Bom, mas deixemo-nos de euforias. Hoje, nesta centésima crónica, eu quero abordar uma temática que, lamentavelmente, está pelas ruas da amargura — falo obviamente do cavalheirismo. Os homens — e a raça masculina que me perdoe, mas as verdades são para serem ditas! — de hoje em dia são umas bestas! É isso, mesmo. Por mais que me custe admitir, a raça masculina está a cair em desgraça a uma velocidade vertiginosa, como se tivesse saltado de um avião sem paraquedas. E isto, meu amigo, é uma calamidade.

Todos os dias, pela fresquinha — e aqui estou mesmo a referir-me no sentido literal e não figurado — saio de casa para uma caminhada no parque com o meu velho. Sempre é uma forma de esticar as pernas e de obrigar o meu velhote a envelhecer mais rapidamente, acabando por estoirar os joelhos mais rápido do que seria suposto. Mas diz que é bom para o coração. E, convenhamos, mais vale ter um coração saudável e os joelhos completamente estoirados, do que o oposto — sendo assim, estou apenas a zelar pelo bem-estar do meu velho. Sou ou não sou o filho que todos os pais querem ter?

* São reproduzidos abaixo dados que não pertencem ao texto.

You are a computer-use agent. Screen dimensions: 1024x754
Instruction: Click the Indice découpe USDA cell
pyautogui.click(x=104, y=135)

No parque, pela manhã, é possível cruzarmo-nos com inúmeras pessoas que aproveitam a “fresquinha” para caminhar ou praticar o seu jogging. E é também o local ideal para se constatar que já não existe cavalheirismo hoje em dia. E eu passo já a explicar como é que cheguei a esta conclusão, mas antes disso quero relembrar que hoje temos festança da boa para celebrar as cem crónicas no Mais Opinião. Não se esqueça de aparecer, caro leitor.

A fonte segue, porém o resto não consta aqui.